12.20 del martes. La intervención se hace eterna. La enfermera tuerce el gesto cuando divisa la vela que María Jesús ha encendido en el cuarto por encargo de Irene. Está prohibido en todo el hospital. «Por los tanques de oxígeno», dice, «podría haber una explosión». No importa. Hay cirios encendidos por Irene en los más insospechados rincones del planeta. Carlos, su protésico, ha puesto uno en el camino del Rocío. Otro, de una amiga zaragozana, se derrite ante la Virgen del Pilar. Y hay más en Colombia, India, Inglaterra, Argentina...

Irene tiene amigos en todo el mundo. Tan sólo cuatro días antes de la cirugía, aterrizaba en Madrid procedente de Argentina donde había visitado a una colega nueva. Otra chica amputada a la que ayudó a encontrar la luz en el túnel. Cada vez que Irene sabe de una amputación corre al encuentro de la víctima. Se presentó en el Gómez Ulla, en octubre pasado, cuando un desequilibrado empujó a Miriam al paso del Metro. En el móvil la ha registrado como «Miriam clon», por la similitud de sus circunstancias.

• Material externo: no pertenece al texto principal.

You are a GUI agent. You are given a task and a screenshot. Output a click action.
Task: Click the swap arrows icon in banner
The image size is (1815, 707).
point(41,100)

Quizás es de ella uno de los mensajes que han llegado tras la operación y que Irene relee en alto para cargarse de energía positiva: «Espero que todo haya salido bien. ¡Ahora sí que no va a haber quien te pare!».

Jueves. 11.30. A Irene le ha bajado la tensión arterial. Está mareada y esconde las molestias bajo un oscuro antifaz. Se despide con dificultad: «Adiós y gracias».